Sequence similarity of 16S rDNA, whole genome, and mutation detection

The 16S rRNA gene is the most commonly used marker in bacterial taxonomy analysis. BLAST alignment (Fig. 2A) showed that 16S rDNA predicted from paired genomes possessed similar sequences, with 72 paired sequence identity being higher than 99%. There was no difference in the length of the 16S rDNA sequences of 76 paired genome assemblies (Fig. 2A).

AAI (average amino acid identity), ANI (average nucleotide identity), Tetra (Tetra-nucleotide signature) correlation²², and Mash distance have often been used in establishing clusters of species at the genome level. These genome dissimilarity parameters were calculated to compare the differences between the pairwise genome assemblies from the two platforms. All pairwise ANIs and (1 − MASH)*100 were higher than 99.9, AAIs were higher than 99.935, and Tetras were above 99.975 (Fig. 2B). ANI > 95%, Tetra > 0.99, AAI > 95%, and MASH < 0.05 were used to evaluate whether two genomes should be considered as members of the same genomic species. The comparisons supported that the pairwise genomes from the two platforms were extremely close and did not differ significantly.

Seventy-one genomes were downloaded from the NCBI genome database as references (Supplementary Table S3). Parsnp and MUMmer were used as the main programs to align genome assemblies of BGISEQ-500 or HiSeq 2000 data to reference genomes, SNV and InDel were subsequently extracted from alignments. The numbers of SNV called by MUMmer were higher than those called using Parsnp. The platforms had no significant effect on SNV calling (Fig. 2C).
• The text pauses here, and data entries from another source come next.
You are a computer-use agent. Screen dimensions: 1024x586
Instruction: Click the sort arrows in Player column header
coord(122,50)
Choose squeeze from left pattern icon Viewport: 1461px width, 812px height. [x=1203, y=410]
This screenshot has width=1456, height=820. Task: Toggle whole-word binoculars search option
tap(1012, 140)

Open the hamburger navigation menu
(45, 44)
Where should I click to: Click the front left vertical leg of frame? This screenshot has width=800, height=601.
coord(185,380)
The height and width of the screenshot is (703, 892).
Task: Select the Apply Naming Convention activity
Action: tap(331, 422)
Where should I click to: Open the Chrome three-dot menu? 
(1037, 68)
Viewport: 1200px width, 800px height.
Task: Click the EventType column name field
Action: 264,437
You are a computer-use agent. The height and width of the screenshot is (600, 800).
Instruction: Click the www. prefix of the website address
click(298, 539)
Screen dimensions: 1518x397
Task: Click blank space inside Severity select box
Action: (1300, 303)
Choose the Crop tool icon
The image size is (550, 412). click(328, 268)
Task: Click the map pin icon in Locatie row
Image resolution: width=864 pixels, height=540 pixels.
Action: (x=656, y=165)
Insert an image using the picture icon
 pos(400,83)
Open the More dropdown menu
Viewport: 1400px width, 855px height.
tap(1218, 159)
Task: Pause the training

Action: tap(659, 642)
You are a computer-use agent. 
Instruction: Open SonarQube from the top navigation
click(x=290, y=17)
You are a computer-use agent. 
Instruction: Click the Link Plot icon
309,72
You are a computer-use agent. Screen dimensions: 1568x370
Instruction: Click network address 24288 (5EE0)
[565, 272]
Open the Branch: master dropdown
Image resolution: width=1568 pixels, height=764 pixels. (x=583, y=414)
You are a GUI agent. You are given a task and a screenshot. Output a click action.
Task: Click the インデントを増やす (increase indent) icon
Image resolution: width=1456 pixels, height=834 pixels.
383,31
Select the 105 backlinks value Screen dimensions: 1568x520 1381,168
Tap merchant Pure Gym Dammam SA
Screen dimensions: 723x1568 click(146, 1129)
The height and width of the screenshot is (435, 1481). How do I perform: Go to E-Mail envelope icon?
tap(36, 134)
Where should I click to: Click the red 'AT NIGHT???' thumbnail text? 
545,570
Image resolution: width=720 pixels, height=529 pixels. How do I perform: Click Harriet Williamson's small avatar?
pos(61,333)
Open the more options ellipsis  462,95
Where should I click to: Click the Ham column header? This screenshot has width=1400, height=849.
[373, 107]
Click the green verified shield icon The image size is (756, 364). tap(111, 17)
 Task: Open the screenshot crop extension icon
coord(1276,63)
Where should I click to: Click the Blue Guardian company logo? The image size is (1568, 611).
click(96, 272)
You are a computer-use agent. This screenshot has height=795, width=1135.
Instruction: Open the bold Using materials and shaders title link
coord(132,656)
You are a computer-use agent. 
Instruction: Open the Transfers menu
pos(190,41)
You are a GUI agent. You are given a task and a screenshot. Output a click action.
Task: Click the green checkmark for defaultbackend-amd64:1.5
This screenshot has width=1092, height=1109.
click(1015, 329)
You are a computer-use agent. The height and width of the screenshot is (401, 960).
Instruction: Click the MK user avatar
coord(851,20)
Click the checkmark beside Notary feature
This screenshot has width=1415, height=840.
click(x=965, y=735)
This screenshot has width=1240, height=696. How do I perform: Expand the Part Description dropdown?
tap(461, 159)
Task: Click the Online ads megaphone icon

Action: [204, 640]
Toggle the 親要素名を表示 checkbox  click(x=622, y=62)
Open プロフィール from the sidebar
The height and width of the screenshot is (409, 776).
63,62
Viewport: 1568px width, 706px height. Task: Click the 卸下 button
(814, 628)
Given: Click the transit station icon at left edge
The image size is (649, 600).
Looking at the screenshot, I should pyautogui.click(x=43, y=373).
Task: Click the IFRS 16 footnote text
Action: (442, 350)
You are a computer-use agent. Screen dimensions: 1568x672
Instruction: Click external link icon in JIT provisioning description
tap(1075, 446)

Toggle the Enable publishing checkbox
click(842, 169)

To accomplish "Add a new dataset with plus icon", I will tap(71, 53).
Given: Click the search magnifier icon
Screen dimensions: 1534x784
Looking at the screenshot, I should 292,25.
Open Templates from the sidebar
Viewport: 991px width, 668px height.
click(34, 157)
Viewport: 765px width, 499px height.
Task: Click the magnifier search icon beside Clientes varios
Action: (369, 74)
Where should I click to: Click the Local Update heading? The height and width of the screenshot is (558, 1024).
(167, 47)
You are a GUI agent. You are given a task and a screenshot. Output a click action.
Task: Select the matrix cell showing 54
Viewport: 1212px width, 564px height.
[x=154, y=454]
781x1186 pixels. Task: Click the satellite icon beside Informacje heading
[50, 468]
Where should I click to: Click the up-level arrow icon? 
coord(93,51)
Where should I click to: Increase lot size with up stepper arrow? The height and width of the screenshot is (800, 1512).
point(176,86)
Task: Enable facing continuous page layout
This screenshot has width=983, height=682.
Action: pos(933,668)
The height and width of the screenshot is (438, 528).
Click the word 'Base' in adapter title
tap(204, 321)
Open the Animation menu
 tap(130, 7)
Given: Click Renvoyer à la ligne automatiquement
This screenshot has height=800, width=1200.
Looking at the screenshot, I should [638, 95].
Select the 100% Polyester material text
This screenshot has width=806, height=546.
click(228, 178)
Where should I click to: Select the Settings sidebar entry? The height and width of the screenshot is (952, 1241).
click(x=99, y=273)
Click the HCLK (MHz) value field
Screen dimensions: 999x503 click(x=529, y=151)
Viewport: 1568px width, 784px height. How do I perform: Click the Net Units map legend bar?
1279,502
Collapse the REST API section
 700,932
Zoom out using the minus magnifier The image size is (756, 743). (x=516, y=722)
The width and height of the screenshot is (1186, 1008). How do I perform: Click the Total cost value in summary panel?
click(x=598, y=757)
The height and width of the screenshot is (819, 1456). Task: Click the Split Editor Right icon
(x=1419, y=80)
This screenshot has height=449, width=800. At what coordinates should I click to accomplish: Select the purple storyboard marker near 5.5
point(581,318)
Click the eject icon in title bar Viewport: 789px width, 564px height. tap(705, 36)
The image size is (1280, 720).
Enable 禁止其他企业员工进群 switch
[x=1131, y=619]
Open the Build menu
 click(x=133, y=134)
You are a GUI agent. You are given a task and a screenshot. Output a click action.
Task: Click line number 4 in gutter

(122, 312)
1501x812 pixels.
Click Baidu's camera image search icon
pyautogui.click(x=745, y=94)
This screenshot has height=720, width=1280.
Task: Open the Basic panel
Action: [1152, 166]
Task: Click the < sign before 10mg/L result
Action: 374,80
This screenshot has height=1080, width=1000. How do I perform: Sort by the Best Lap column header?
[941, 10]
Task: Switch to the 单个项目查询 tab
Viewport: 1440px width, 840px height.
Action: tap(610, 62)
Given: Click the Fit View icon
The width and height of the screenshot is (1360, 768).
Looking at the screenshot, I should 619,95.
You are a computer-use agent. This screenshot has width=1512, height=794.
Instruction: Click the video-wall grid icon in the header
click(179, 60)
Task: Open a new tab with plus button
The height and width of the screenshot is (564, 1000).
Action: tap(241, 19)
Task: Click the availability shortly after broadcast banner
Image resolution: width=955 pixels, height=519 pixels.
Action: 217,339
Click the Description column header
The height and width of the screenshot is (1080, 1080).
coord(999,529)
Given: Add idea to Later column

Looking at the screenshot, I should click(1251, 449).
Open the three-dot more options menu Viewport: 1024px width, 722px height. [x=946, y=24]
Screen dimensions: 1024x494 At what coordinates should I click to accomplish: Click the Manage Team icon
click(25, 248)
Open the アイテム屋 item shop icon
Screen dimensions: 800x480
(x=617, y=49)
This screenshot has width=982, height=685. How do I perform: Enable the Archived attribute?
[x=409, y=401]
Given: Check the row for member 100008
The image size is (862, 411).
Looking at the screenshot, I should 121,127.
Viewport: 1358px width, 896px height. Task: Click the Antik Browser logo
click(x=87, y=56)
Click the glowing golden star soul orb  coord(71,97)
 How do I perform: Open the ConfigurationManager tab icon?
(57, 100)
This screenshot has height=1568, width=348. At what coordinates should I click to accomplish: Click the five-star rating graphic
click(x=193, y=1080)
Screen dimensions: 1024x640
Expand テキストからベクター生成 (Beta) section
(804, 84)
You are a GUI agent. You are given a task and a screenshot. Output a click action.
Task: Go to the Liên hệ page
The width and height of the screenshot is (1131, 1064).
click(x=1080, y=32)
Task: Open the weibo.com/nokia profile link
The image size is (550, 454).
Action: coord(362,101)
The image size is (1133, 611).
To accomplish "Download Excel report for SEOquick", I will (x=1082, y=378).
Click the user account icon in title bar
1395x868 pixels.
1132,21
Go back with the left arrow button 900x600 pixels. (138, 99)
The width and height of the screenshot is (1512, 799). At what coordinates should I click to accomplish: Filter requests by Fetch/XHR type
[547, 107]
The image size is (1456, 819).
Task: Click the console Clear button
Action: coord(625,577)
Compared to SNV, more insertions were detected in HiSeq 2000 genome assemblies (p = 5.6e−12) and more deletions were detected in BGISEQ-500 genome assemblies (p = 2.9e−11) (Fig. 2C).

Genome collinearity and functional regions assessment

To conduct genomic collinearity analysis, genome assemblies of BGISEQ-500 and HiSeq 2000 were mapped to reference genomes. The result showed the percentage of collinear genes in the mapping of BGISEQ-500 assemblies was significantly correlated with that in the mapping of HiSeq 2000 assemblies (Pearson coefficient 0.992, p < 0.001) (Fig. 3A, and Supplementary Table S4). Although the AAI of AM22-17 assemblies from BGISEQ-500 and HiSeq 2000 was lower than that of other pairs, they had a high degree of genome collinearity with 5168 collinear genes (85.35%) (Fig. 3B). The result of prokaryotic genome annotation by Prokka showed that almost all paired genome assemblies (74/76) had the same numbers of functional regions, including the numbers of enzymes, COGs (Cluster of Orthologous Groups), genes, CDSs (coding sequences), tRNAs (transfer RNAs), rRNAs (ribosomal RNAs) and tmRNAs (transfer-messenger RNAs) (Supplementary Table S5). Genome assembly and annotation completeness were also evaluated by BUSCO (Benchmarking Universal Single-Copy Orthologues). Comparisons of the numbers of BUSCOs showed that only one difference occurred in five complete BUSCOs, six complete and single-copy BUSCOs, one complete and duplicated BUSCOs, two fragmented BUSCOs, and three missing BUSCOs in the 76 paired genome assemblies (Fig. 3C, and Supplementary Table S6).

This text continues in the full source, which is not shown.